Gift of a Breast Cancer Diagnosis

I recently had the wonderful opportunity of speaking to a wide audience with the Marie Keating Foundation on what a breast cancer diagnosis feels like. Being diagnosed is like being hit by a truck and it takes time to adapt and heal!

Breast cancer can have many possible precursors including genetics (e.g. BRCA1 and BRCA2), Oestrogen and Progesterone imbalance (possibly from a high oestrogen diet), HER2 growth factor, environmental and chemical toxicity, stress, low immune function and electromagnetic field disturbances.  However, we do not know what exactly causes breast cancer.

Research has shown that at any one time in a healthy individual there can be up to 10,000 malignant cells in the body.  which are inhibited from developing in to cancer and killed by the body’s immune system.  Our immune system can be affected by many things, down to our emotional state, toxins, medications and many more and when its not working correctly, the production of malignant cells is increased at the same time the body is least able to destroy them.

In the research that has been done around emotional and mental factors in cancer patients, a common picture emerges.  The link of emotional, unresolved issues, where the person identity or a situation has been set up from which there is apparently no escape.

Such situations can generate feelings of despair, hopelessness and anxiety.  This is usually happening unconsciously and these unresolved issues are then stored on a cellular, DNA, molecular and organ level.  It is important that guilt is not generated but that self-awareness is made in order to initiate the healing process, from which the psychological impact upon the body can be reversed.

On a psychological level, breast cancer can provide a deeper message, a chance to grow and develop a real sense of self-awareness, if we are willing to allow it to.

It’s important for survivors and their families to realise that life can be so much better after a cancer diagnosis and that being diagnosed is not necessarily a death sentence. But it is an opportunity to turn life around and be the person they were brought on this earth to be.

It’s a hidden gift!

It takes time to adapt to what some refer to as “a new life”. And that length of time is different for everyone. At first, I didn’t want life to change, I was happy the way it was and thought that once treatment was over, life would go back to the way it was.  It didn’t.  And I’m so glad it didn’t.

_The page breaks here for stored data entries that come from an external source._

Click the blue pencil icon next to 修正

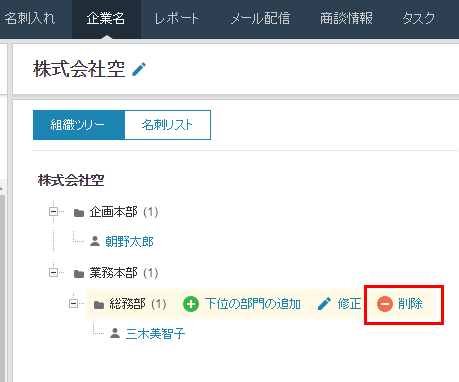coord(324,304)
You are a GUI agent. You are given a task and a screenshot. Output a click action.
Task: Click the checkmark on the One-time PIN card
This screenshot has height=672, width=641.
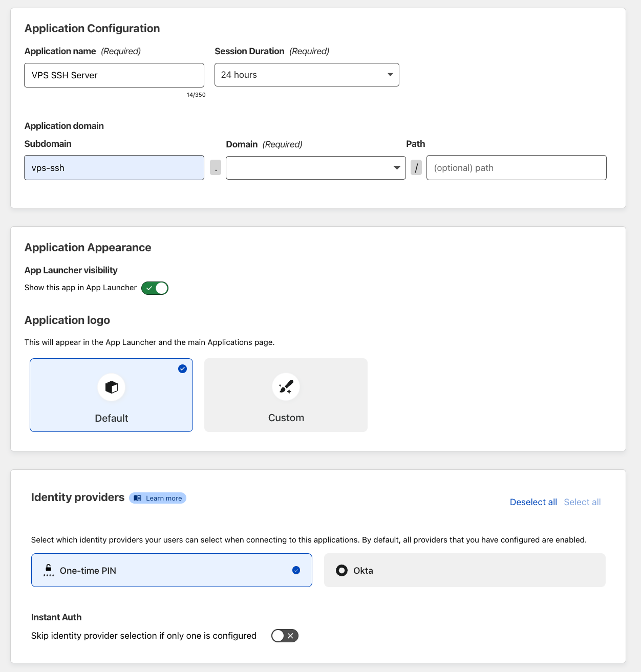[x=296, y=570]

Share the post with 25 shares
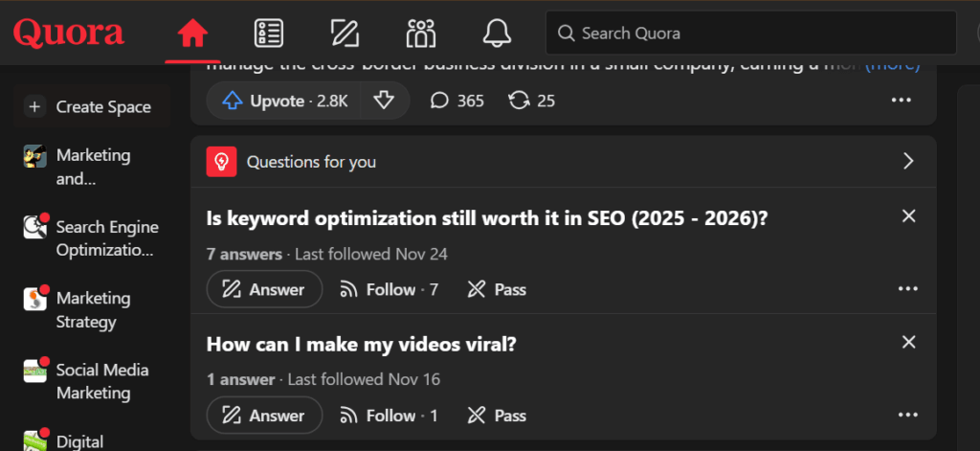tap(532, 101)
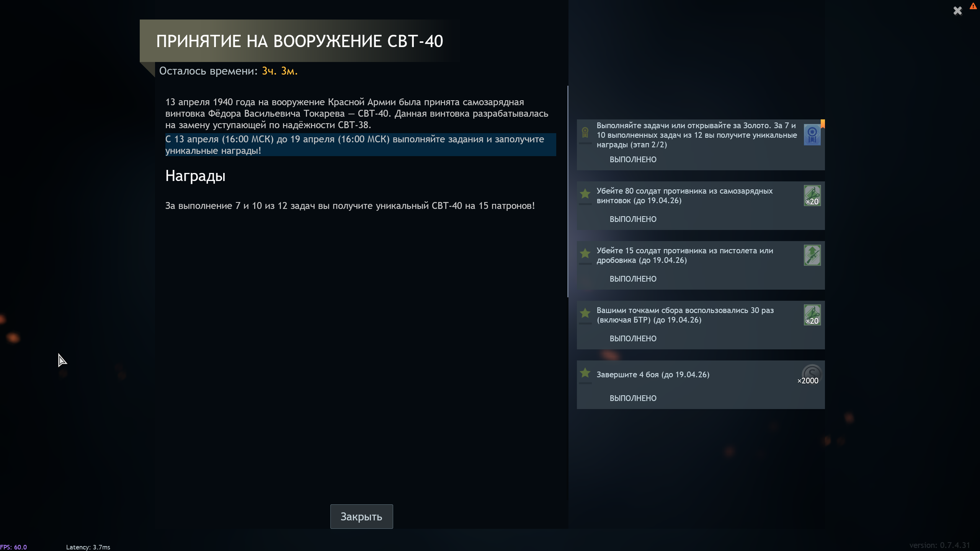Click the orange warning triangle icon
The image size is (980, 551).
click(x=973, y=6)
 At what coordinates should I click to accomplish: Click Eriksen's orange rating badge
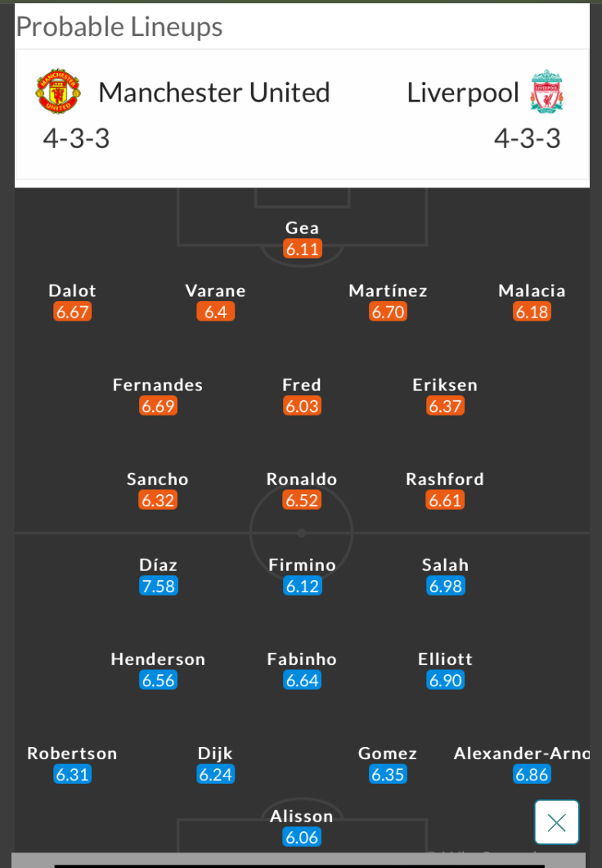click(444, 405)
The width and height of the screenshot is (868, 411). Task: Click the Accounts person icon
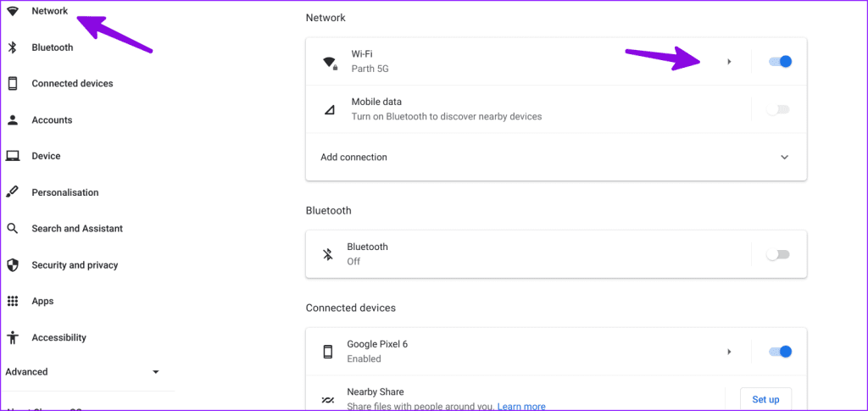coord(13,120)
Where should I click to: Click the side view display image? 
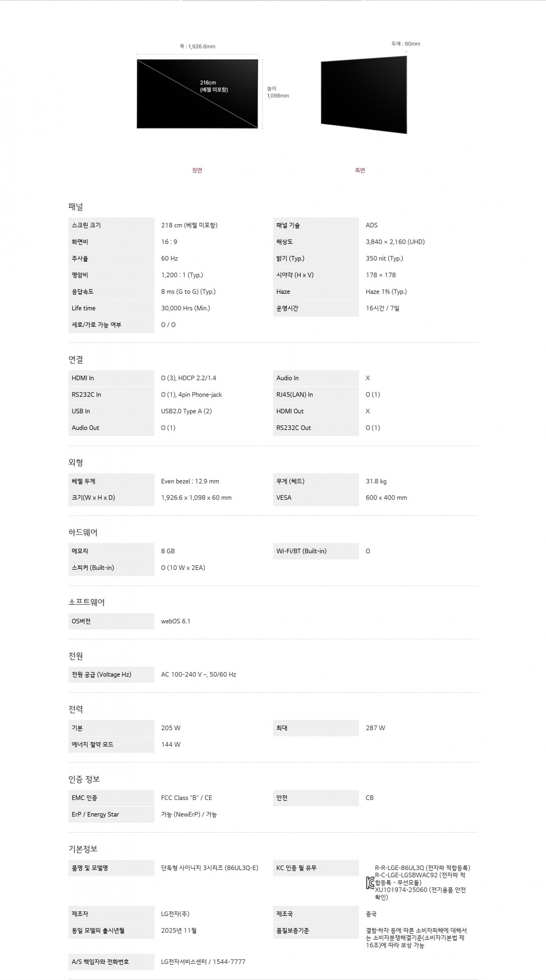tap(363, 95)
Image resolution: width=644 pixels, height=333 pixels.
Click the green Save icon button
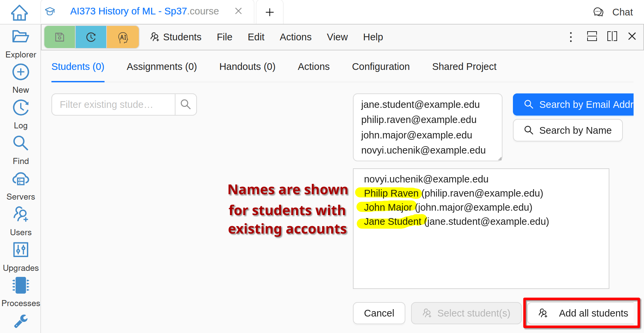[59, 37]
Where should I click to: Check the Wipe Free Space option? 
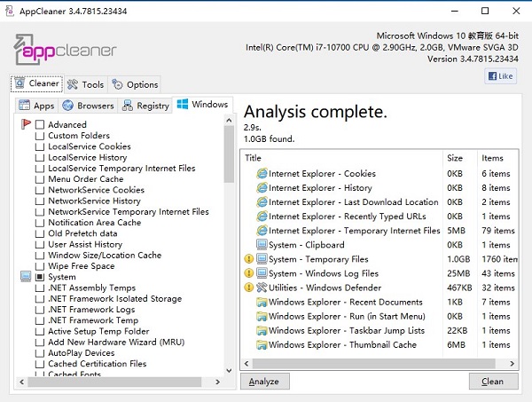pos(40,266)
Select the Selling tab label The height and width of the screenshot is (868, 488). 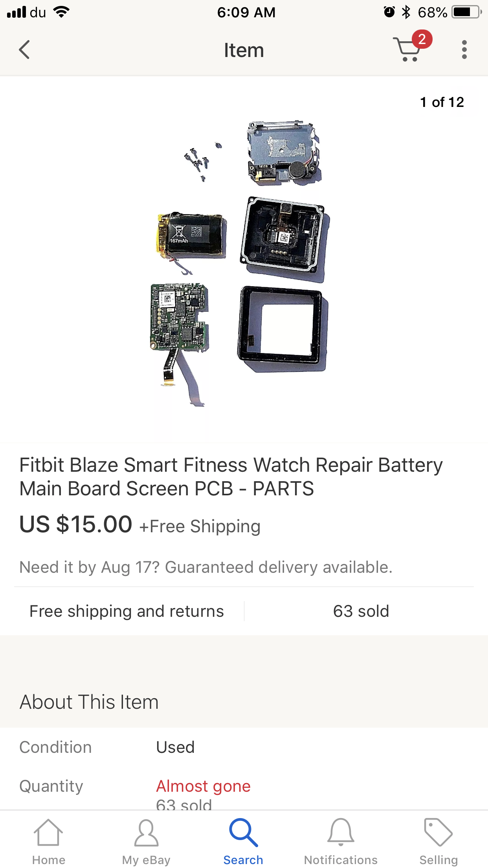438,860
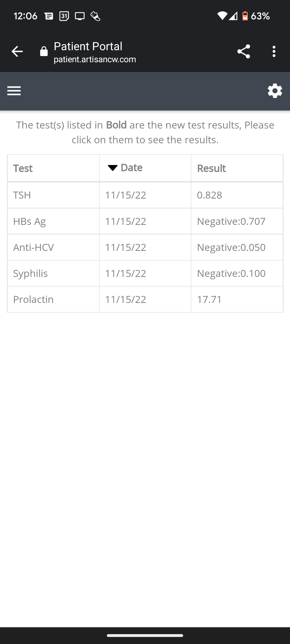The height and width of the screenshot is (644, 290).
Task: Tap the calendar notification icon in status bar
Action: [64, 16]
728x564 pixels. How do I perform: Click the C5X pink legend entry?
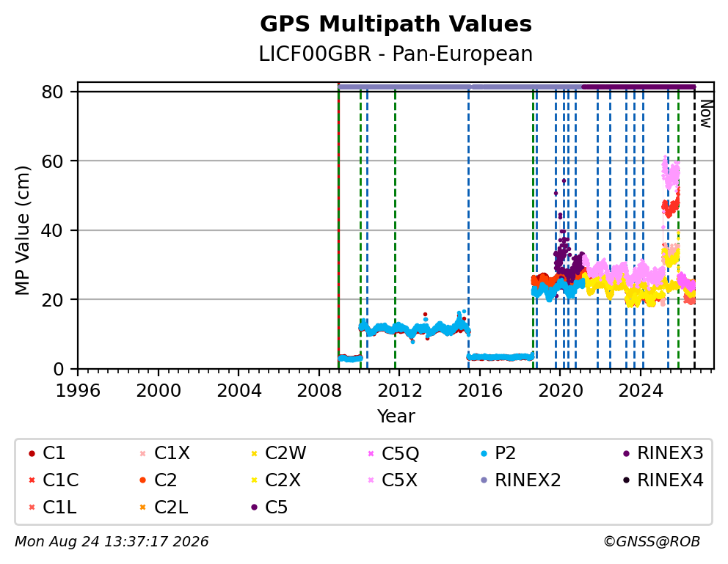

Having a positive attitude encourages healing, of not only the mind, but the body as a whole and is a crucial part of treatment.  Studies have shown that the patient’s response to treatment is more dependent upon attitude than on the severity of the disease.

The use of nutrition, supplements and herbs can be most appropriate, combined with physical exercise to reduce stress and to start healing.

Visualisation and relaxation exercises help to heal the mind, which has a feedback system to the rest of the body and has proved to be an effective tool in strengthening the immune system after a cancer diagnosis.  There is evidence that such a technique actually reduces and possibly eliminates malignant tissue.

Cancer can teach us how to live, it can teach us that a holistic approach can bring a new lease of life for the patient aswell as for those surrounding them.